A new report issued this week by the American Association for Justice (AAJ) states that food safety regulators are not able to keep up with such a quickly evolving industry, therefore making the civil justice system the primary point of protection against unsafe food for consumers.
“Because regulators are underfunded and understaffed, it is the civil justice system that provides the accountability necessary to safeguard our food supply.” says Larry Tawwater, President of AAJ. As a result, regulators lack the capability and time to properly protect consumers. The report cites a number of very specific shortcomings:
- Most non-meat food manufacturing facilities and farms are not visited regularly by federal inspectors.
- The U.S. Food and Drug Administration is issuing a series of new rules, but will still have inadequate funding to make frequent inspections.
- The U.S. Department of Agriculture stations inspectors at meat processing facilities, but will not order companies to recall products.
As for food companies, they are not satisfactorily monitored by food safety regulators, nor by themselves. This means that legal action has been the most effective method--and at times the only method--to keep these companies from making poor decisions that place profits over public health and well-being.

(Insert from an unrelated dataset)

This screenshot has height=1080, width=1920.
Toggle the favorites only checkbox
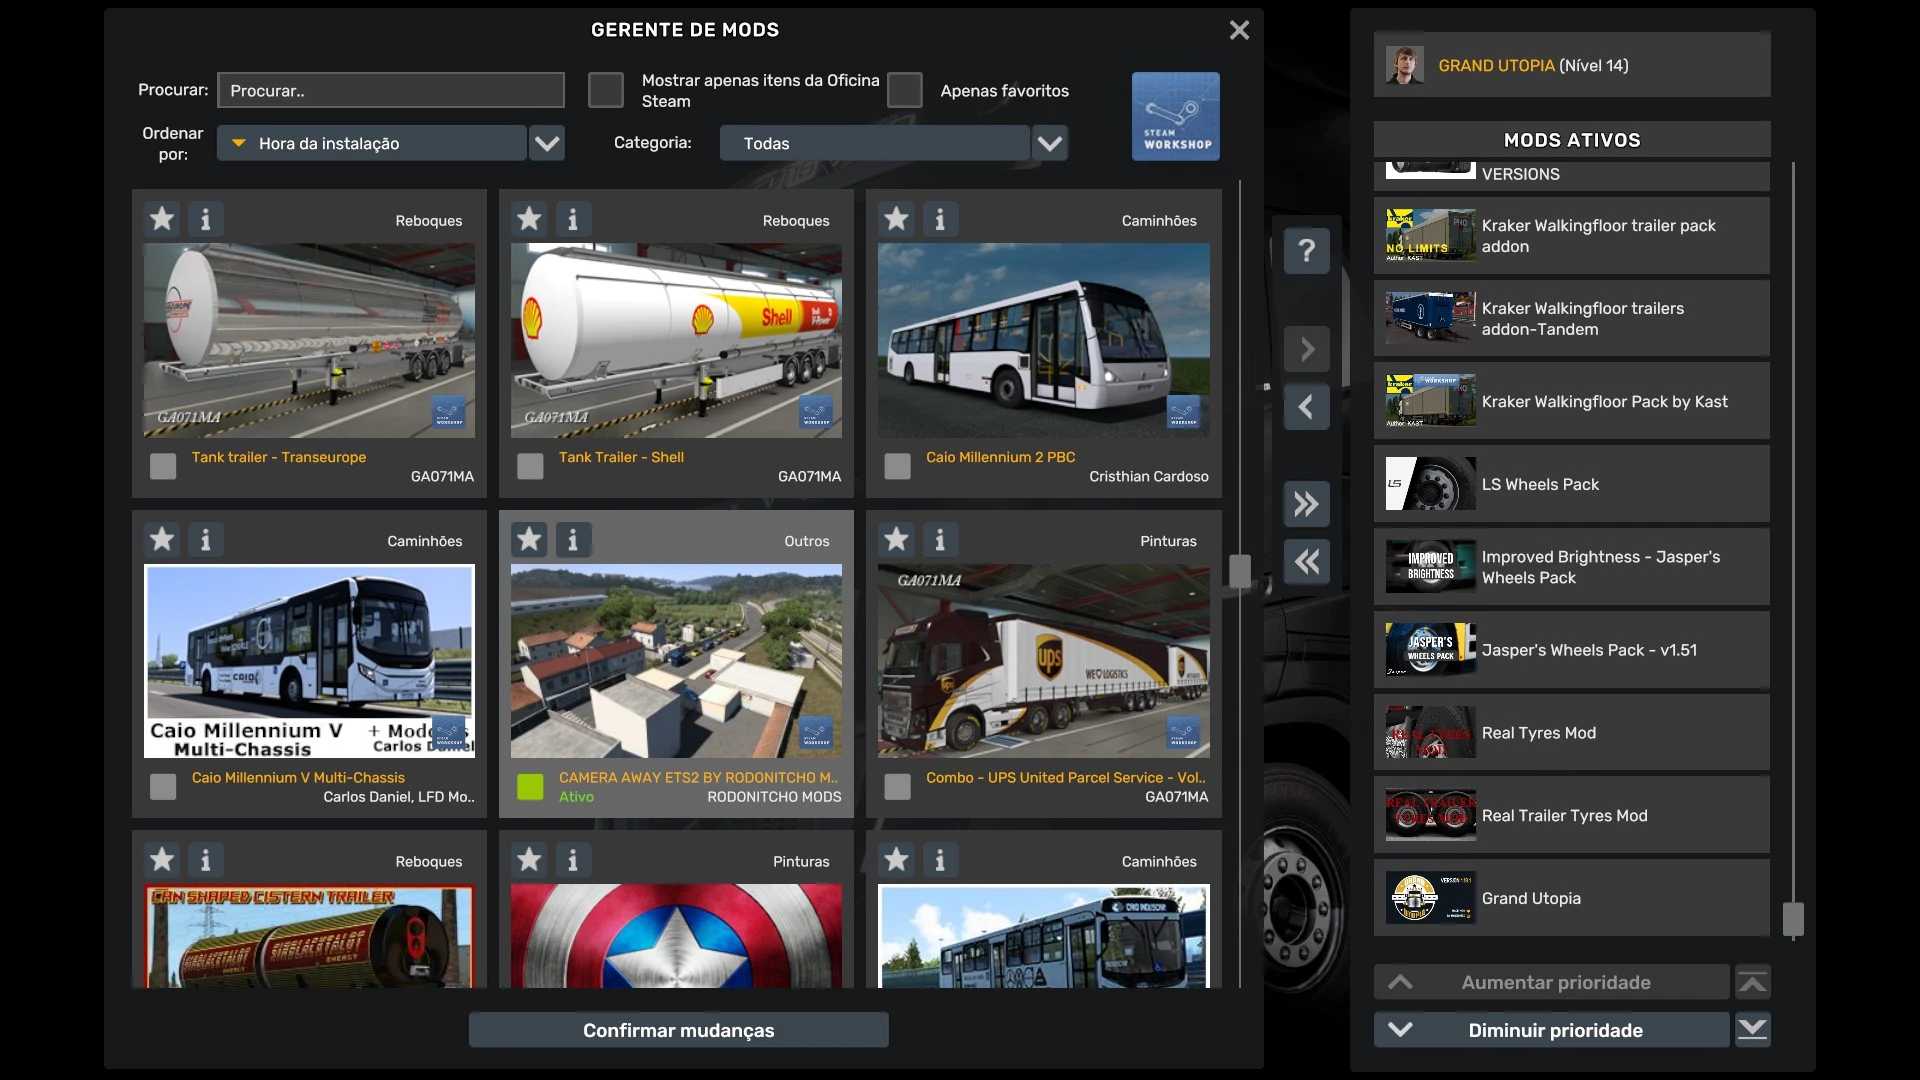[x=905, y=90]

“If your food supply begins with corporate run factory farms, it begins in a system that prioritizes corporate profits over public health,” says Jessica Culpepper, food safety & health attorney for Public Justice. “Confining huge numbers of animals in tiny spaces, refusing to properly deal with animal waste, and failing to implement common sense safety policies jeopardizes both the food we eat and the communities in which we live. Until the government stands up to these corporate giants for their abusive practices, it is critical that the public have access to the courts to stand up for themselves.”
The report asks Congress to consider multi-drug resistant Salmonella strains an official food adulterant. This would require meat producers to do more to prevent Salmonella contamination. The AAJ is also asking Congress to pass legislation that allows one single agency to command all food safety laws and regulations.